Mohamed Salah: How he became the world's best footballer
Mohamed Salah: How he became the world's best footballer

Place the ideal player in the perfect environment, working under an exceptional coach, and you facilitate the extraordinary rise of Mohamed Salah into a footballing tour de force – and arguably the world's best player.

Salah arrived at Liverpool in 2017 with plenty to prove after a brief and unhappy stint in the Premier League at Chelsea. At Old Trafford on Sunday, he added another hat-trick to his collection, and has been tipped as the next Ballon d’Or winner, heir apparent to Cristiano Ronaldo and Lionel Messi as one of the most gifted and marketable players of his generation. Telegraph Sport analyses the challenges Salah has overcome to get there – and how he has been transformed from a player of potential to arguably the world’s best.

Moving into another goal-scoring orbit

Let’s start with Sergio Ramos in Kiev in 2018 – not with the incendiary challenge that dislocated Salah’s shoulder and prematurely ended the forward’s first Champions League final. Instead, rewind 24 hours and Ramos's pre-match press conference, when the Spaniard was asked if Salah's 44-goal debut season at Anfield put him on the same pedestal as Ronaldo and Messi.

“Comparing players with Ronaldo and Messi is something you can't do,” he said. “They're in another orbit. There are players who are in fashion, those who come and go and others who stay around.”

He was right – world-class status cannot be afforded for one freakishly brilliant campaign. But after four years and 137 Liverpool goals, Salah has long since ridiculed any accusations of being a ‘one-season wonder’.

When he joined from Roma, there was no sense he would be a natural goal-scoring successor to Ian Rush, Roger Hunt, and Robbie Fowler, even if he had asked to work with a specialist finishing coach in Italy to capitalise on the chances his pace created.

But at Liverpool the plan radically changed after a few training sessions, the ‘left winger’ moved to the right where he could cut inside.

“He played more on the wing for Roma, where he had a very dominant striker in Edin Dzeko,” Klopp explained. “We didn’t know exactly that he’s capable of playing in the centre. Nobody could know. We learned it step-by-step.”

Today, the Egyptian is scoring at a faster rate than his 44-goal campaign – every 80 minutes in 2021-22 when it was every 94 minutes in 2017-18. He is having more shots on target per match than any other time in his career. In scoring against Manchester United he overtook Didier Drogba’s record of 104 goals in the Premier League for an African player and will have done so in 85 fewer games (167).
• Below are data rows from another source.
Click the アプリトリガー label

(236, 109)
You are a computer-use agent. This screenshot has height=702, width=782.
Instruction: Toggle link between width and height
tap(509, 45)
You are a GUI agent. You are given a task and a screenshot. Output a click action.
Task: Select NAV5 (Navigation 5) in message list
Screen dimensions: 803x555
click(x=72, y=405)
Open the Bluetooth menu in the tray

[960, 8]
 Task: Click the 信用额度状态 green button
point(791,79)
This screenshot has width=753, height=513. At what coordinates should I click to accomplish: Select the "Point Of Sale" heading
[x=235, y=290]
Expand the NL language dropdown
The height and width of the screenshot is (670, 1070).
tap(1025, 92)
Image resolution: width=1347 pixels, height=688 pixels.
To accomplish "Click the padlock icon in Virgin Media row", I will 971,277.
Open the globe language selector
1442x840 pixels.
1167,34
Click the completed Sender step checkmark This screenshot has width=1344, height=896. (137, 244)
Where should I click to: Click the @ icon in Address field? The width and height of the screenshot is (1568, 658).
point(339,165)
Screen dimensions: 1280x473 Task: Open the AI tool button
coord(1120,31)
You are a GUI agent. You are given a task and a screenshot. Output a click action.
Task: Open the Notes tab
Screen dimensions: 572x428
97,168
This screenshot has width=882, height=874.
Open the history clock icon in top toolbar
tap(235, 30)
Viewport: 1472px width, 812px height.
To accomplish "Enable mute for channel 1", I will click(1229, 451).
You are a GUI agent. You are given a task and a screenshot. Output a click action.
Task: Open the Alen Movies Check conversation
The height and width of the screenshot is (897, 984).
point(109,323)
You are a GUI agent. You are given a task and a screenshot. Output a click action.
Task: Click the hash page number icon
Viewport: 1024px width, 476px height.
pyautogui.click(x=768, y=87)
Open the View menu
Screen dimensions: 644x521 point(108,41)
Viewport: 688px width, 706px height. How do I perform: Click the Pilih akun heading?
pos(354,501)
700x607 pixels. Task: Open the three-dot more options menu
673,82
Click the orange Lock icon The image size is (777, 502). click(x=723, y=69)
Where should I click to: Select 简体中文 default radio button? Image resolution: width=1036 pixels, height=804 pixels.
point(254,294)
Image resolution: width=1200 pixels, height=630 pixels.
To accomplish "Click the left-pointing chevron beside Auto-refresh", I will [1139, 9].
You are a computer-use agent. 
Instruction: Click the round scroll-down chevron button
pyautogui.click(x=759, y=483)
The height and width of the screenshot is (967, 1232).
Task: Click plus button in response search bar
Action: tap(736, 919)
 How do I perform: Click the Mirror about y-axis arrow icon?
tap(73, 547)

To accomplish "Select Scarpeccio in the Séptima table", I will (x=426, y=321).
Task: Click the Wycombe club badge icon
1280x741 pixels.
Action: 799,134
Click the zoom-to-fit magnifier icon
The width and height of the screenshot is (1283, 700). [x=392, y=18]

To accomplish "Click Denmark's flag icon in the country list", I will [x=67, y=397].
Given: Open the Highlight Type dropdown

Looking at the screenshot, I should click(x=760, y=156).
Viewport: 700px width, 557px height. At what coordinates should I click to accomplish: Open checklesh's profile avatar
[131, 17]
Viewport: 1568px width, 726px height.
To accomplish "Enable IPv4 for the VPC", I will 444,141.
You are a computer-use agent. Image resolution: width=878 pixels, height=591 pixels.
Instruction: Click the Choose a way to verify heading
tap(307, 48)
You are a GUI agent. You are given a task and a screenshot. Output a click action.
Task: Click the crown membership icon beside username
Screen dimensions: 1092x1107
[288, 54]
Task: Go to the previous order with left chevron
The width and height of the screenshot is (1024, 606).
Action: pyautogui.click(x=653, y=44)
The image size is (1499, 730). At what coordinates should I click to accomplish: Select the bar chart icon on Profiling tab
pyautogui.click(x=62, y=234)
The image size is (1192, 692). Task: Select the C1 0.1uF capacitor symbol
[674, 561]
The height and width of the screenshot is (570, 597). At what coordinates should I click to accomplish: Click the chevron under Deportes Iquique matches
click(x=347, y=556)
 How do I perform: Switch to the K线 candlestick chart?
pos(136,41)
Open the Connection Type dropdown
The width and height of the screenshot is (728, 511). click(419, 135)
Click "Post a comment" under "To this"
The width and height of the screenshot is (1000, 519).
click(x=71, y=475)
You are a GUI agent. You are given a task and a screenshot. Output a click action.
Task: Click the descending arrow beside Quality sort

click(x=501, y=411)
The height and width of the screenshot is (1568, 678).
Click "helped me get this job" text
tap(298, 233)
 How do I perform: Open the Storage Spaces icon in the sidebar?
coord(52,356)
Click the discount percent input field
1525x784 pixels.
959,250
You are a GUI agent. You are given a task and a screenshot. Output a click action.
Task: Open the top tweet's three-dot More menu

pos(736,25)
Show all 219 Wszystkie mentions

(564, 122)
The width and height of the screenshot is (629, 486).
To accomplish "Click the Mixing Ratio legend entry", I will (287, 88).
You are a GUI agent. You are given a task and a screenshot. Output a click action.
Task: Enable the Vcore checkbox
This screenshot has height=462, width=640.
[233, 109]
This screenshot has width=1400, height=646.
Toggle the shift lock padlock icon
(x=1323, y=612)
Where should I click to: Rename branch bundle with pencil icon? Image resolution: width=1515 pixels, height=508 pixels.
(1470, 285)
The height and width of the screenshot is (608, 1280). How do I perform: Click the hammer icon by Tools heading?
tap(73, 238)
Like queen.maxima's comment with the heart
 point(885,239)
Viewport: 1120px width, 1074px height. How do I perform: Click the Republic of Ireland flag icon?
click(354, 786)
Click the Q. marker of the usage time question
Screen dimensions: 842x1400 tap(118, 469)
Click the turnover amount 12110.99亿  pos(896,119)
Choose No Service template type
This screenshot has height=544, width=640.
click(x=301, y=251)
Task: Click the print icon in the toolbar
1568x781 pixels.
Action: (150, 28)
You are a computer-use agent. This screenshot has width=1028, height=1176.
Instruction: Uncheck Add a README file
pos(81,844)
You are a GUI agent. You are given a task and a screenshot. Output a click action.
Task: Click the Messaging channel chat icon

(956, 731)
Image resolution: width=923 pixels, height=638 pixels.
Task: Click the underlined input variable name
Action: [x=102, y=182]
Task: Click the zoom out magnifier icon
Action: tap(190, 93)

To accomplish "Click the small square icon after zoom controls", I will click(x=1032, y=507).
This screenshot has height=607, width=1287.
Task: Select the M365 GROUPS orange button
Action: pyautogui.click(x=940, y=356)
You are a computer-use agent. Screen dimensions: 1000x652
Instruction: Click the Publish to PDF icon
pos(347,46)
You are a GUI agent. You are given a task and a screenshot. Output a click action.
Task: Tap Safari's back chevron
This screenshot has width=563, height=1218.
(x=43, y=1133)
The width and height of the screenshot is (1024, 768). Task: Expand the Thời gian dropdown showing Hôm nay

Nobody can eclipse Messi and Ronaldo’s numbers season upon season. But of the pretenders to the title of ‘world’s best’, Salah’s goal and assist rate put him alongside Robert Lewandowski, Karim Benzema and Erling Haaland in terms of staggering consistency, while the kinds of goals he is scoring – particularly the recent strikes against Manchester City and Watford – simply add depth to the Messi comparisons.

It is also when he scores which matters – like all the true greats, he tends to reserve his best for the elite opponents. In games against other members of the self-styled ‘Big Six’ prior to Old Trafford on Sunday, Salah had 32 goals in 63 games, with 10 assists. It equates to a goal every 159 minutes. In comparison Ronaldo has played 79 games with 28 goals and 14 assists at a goal every 228 minutes.

Throw in major goals in the Champions League (he is already Liverpool's top scorer in the competition) and it becomes clear this is a man for the big occasion.

Creating more than ever

It is August 2019 and Liverpool are comfortably beating Burnley. Salah dashes to goal with two options; a simple pass to Sadio Mane for a tap-in, or try to score himself.

He chooses the latter and misses, prompting a furious reaction from Mane, who has still not calmed down when he is substituted a few minutes later.

Salah and Mane laughed off the incident in the Turf Moor dressing room, but it still sparked a forensic examination of their relationship, with every missed opportunity to pass to each other being micro-analysed.

That season represented something of a nadir in terms of Salah creating chances for Mane, but those numbers have shot up over the last two campaigns, with last weekend’s perfectly-executed assist at Watford, delivered with the outside of his left foot, maintaining that trajectory.

More generally, Salah's creativity has hit new heights this season: he is making, on average, 2.34 chances per game – his best ever return at Anfield – and already has four assists, just two shy of his tally in 2020-21.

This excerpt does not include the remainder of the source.